Aanvankelijk kwamen ze zo, met elkaar, goed vooruit, maar toen ze het midden van de rivier bereikten, sleurde de snelle stroming het vlot stroomafwaarts, steeds verder weg van de weg van gele baksteen. En het water werd zo diep dat de lange palen de bodem niet meer raakten.

“Dit gaat niet goed,” zei de Blikken Houthakker, “want als we het land niet kunnen bereiken, zullen we naar het land van de Boze Heks van het Westen worden gedreven, en zij zal ons betoveren en ons tot haar slaven maken.”

“En dan zou ik geen hersenen krijgen,” zei de Vogelverschrikker.

“En ik zal geen moed krijgen,” zei de Laffe Leeuw.

“En ik zal nooit meer terug naar Kansas gaan,” zei Dorothy.

“We moeten echt proberen naar de Stad van Smaragd te gaan,” vervolgde de Vogelverschrikker, en hij duwde zo hard tegen zijn lange stok dat deze vast bleef steken in de modder op de bodem van de rivier. Voordat hij de stok er weer uit kon trekken of de stok kon loslaten – werd het vlot meegesleurd en bleef de arme Vogelverschrikker midden in de rivier aan de paal hangen.

“Vaarwel,” hij riep hen na, en het speet hen heel erg dat ze hem moesten achterlaten. De Blikken Houthakker begon natuurlijk te huilen, maar herinnerde zich gelukkig net op tijd dat hij zou kunnen roesten, en droogde snel zijn tranen met Dorothy’s schort.

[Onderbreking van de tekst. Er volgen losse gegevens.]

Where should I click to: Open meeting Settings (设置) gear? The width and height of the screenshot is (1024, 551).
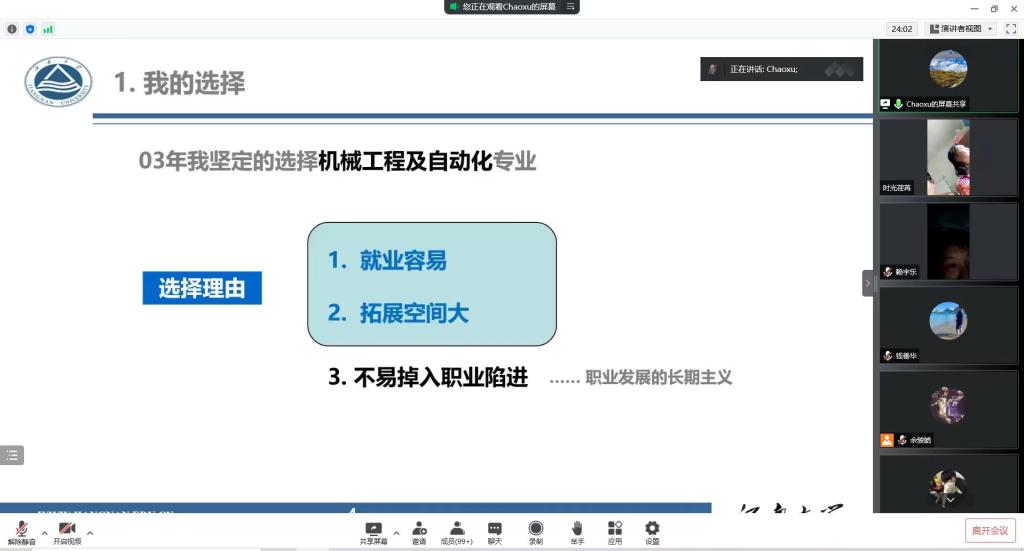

Natuurlijk was dit een slechte zaak voor de Vogelverschrikker.

“Ik ben nu nog slechter af dan toen ik Dorothy voor het eerst ontmoette,” dacht hij. “Toen zat ik vast aan een paal in een maïsveld, waar ik in ieder geval kon doen alsof ik de kraaien bang maakte. Maar het heeft toch zeker geen zin dat een Vogelverschrikker midden in een rivier aan een paal vastzit. En ik ben bang dat ik uiteindelijk nooit hersenen zal hebben!”

Het vlot dreef steeds verder stroomafwaarts en de arme Vogelverschrikker bleef ver achter. Toen zei de Leeuw:

“We moeten iets doen om ons te redden. Ik denk dat ik wel naar de oever kan zwemmen en het vlot achter me aan kan trekken, als jullie maar aan het puntje van mijn staart vasthouden.”

Hij sprong het water in en de Blikken Houthakker greep zijn staart stevig vast. Toen begon de Leeuw uit alle macht naar de oever te zwemmen. Het was hard werken, ook al was hij groot en sterk; maar langzamerhand werden ze uit de stroming getrokken, en toen pakte Dorothy de lange stok van de Blikken Houthakker en hielp hem het vlot naar land te duwen.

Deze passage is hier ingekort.